EXTRACTED INFORMATION:
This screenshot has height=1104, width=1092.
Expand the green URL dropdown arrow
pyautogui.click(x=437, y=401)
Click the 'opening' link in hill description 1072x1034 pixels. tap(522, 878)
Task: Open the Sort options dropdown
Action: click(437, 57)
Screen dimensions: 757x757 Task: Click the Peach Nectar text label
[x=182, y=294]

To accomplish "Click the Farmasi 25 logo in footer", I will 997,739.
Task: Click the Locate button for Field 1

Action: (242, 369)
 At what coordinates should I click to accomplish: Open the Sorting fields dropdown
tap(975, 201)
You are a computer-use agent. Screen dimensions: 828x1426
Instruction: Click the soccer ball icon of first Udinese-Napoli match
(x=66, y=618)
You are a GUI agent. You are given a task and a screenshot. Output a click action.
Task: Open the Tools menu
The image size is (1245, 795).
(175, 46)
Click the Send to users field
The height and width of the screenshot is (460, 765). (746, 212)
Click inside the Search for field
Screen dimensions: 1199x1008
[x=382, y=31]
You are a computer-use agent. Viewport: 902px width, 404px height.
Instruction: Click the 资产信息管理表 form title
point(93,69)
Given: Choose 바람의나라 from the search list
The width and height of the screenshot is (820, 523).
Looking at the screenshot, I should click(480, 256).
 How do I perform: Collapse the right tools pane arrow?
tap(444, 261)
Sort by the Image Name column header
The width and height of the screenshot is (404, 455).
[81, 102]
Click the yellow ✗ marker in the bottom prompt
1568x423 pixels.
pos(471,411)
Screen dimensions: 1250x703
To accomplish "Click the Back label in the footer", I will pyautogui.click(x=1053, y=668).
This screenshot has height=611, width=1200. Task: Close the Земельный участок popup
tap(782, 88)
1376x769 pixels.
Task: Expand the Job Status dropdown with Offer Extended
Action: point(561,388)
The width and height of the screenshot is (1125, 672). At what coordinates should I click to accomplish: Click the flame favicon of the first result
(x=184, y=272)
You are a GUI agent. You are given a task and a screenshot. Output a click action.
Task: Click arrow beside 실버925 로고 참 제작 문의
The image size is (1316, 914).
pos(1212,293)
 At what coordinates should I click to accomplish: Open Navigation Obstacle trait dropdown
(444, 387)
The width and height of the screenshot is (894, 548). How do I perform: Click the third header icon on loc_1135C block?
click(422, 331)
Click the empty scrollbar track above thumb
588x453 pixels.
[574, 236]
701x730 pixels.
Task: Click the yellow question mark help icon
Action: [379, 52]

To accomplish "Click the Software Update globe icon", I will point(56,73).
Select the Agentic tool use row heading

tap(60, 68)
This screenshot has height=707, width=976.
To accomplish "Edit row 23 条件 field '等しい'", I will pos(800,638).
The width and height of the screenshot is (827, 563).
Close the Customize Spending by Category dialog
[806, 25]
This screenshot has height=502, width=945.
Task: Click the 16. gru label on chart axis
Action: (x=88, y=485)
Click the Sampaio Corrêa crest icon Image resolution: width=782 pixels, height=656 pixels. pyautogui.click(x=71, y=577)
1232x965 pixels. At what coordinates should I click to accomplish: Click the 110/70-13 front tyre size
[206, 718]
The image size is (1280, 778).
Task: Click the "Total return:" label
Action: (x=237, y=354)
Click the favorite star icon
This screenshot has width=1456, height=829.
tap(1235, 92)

PROMPT: The answer must be the line containing "Close the Customize" and every line after it to the end of the data, exactly as written.

RESULT:
Close the Customize Spending by Category dialog
[806, 25]
This screenshot has height=502, width=945.
Task: Click the 16. gru label on chart axis
Action: (x=88, y=485)
Click the Sampaio Corrêa crest icon Image resolution: width=782 pixels, height=656 pixels. pyautogui.click(x=71, y=577)
1232x965 pixels. At what coordinates should I click to accomplish: Click the 110/70-13 front tyre size
[206, 718]
The image size is (1280, 778).
Task: Click the "Total return:" label
Action: (x=237, y=354)
Click the favorite star icon
This screenshot has width=1456, height=829.
tap(1235, 92)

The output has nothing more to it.